How this came about:
I was recently working in a small emergency room with a group of non-emergency-trained physicians. Old school guys. A bit behind on the newest information, but overall not bad physicians. I went in to see a woman complaining of abdominal pain, got an appropriate history, and then performed my abdominal exam. Maybe a little questionable, but overall a benign exam. I went to chat with one of the docs about her and he went in to do his abdominal exam. Acute abdomen. CT scan showed florid diverticulitis. She was admitted to the hospital for IV antibiotics.
The very next day, a middle-aged woman came to the ED complaining of, what else but lower abdominal pain. I decided to test myself. After taking her history - relatively unimpressive (resolving abdominal pain, currently about 2/10 and more "achy" than really "painful") - I began with my "old" (I now refer to as "crap") abdominal exam. Benign in the truest sense of the word. Then I did a thorough exam. Acute abdomen with rebound tenderness localized to the right, lower quadrant and a strange variant of Rovsing's sign (palp in the LLQ made both LLQ and RLQ hurt). Suddenly suspicious of significant pathology, I ordered a CT and... acute appendicitis. She was wheeled off to surgery.
The real lessons I learned were to push hard - it may hurt more, but it also tells you more, and if you must, give the patient morphine first (it actually seems to bring out pathology rather than cover it up) - and do a real, honest-to-God rebound tenderness test - jerk your hand off the patient's belly (it really does make a difference). Furthermore, when evaluating for rebound tenderness, try in several locations. The lady with the appendicitis only reacted when I tested her RLQ. And the heel jar test does NOT necessarily correlate with peritoneal irritation. Both ladies had a negative heel jar but positive rebound tenderness.

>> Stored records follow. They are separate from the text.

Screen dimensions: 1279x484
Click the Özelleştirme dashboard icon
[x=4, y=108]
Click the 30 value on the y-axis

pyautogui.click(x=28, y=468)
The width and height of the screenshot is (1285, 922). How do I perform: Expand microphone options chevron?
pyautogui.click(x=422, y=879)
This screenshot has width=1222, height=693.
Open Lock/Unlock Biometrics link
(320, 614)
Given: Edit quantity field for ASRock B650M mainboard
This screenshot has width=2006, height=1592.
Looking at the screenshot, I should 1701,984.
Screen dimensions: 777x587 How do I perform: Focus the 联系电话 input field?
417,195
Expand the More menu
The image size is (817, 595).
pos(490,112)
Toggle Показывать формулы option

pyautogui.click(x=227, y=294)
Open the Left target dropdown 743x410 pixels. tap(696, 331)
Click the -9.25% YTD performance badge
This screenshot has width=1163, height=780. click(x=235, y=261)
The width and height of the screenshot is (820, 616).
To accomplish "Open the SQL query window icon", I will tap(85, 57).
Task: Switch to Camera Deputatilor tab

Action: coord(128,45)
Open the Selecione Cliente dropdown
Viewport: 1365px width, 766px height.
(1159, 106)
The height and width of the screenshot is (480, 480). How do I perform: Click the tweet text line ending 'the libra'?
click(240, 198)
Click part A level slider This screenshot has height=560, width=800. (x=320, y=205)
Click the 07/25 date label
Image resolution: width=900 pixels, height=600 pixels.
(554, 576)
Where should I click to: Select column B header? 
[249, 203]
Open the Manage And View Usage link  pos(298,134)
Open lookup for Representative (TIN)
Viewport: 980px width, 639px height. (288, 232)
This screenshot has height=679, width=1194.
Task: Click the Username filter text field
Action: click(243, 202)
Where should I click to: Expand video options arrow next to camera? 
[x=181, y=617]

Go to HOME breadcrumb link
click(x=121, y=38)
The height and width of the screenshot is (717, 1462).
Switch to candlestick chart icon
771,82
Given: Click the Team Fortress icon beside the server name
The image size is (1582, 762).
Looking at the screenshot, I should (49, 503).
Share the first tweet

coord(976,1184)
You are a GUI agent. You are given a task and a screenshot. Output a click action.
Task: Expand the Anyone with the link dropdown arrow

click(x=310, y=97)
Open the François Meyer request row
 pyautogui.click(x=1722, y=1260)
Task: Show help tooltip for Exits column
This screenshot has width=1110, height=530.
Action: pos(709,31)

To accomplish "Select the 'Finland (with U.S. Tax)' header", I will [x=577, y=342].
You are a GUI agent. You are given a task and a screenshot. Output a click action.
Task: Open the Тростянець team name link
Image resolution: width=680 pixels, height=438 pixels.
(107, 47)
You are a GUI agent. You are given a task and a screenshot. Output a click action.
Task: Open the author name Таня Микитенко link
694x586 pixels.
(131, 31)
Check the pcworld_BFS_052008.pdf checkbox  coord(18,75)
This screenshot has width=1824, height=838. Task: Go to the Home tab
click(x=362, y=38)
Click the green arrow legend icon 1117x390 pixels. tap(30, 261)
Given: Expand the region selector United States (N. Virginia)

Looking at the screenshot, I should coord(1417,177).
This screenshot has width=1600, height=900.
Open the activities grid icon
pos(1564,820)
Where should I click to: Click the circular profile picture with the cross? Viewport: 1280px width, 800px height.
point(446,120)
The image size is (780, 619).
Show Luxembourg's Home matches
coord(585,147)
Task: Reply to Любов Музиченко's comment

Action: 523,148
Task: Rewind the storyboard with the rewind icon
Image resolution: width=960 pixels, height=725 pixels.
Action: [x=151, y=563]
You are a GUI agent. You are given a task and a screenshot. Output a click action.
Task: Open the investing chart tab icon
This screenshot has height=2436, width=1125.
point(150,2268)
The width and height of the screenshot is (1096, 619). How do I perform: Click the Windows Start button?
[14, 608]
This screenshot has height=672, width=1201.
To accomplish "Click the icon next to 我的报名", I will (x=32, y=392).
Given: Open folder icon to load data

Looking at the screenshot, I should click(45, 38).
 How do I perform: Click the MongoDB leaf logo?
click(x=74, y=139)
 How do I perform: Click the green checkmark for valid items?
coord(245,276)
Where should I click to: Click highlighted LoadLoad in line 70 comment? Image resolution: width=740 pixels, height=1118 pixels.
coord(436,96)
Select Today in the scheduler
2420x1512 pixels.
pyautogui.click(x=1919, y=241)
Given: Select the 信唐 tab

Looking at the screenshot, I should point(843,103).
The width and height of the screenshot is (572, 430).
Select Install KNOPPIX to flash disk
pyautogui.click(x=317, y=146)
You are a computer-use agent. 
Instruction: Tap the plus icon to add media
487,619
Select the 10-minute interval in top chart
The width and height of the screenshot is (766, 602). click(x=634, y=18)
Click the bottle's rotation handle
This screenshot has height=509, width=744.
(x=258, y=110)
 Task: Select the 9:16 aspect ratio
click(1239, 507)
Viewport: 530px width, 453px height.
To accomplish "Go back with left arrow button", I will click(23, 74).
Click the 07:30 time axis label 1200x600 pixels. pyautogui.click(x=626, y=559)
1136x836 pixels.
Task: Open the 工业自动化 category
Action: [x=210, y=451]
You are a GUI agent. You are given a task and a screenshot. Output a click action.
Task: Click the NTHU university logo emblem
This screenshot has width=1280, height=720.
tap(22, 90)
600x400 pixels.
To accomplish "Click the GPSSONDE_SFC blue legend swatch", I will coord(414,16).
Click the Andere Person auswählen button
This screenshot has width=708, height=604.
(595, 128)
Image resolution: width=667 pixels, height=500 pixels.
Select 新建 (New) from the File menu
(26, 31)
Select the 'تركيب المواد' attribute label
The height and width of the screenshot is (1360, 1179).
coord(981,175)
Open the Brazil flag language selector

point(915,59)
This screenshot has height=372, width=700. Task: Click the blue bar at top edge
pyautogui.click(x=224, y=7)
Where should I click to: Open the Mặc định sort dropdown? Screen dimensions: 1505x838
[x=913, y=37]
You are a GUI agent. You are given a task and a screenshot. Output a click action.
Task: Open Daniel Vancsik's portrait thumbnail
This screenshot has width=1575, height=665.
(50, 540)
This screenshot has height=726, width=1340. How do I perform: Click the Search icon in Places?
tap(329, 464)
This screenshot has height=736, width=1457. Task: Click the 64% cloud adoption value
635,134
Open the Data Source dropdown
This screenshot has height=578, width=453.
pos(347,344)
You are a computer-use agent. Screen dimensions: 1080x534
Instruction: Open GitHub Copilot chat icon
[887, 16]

It's too late to get into it right now, but I want to incorporate this with a discussion on the use of CT scans. The SMART EM podcast has a fantastic discussion of the risks of CT scans (I highly recommend it) that would go well with a discussion of the utility of an excellent physical exam. There was also a recent article concerning the use of serial abdominal exams rather than CT in the pediatric population for diagnosing acute appendicitis. Not to mention some excellent scoring systems (the one I am most familiar with is the Alvarado Score). I'll try to get back to this later.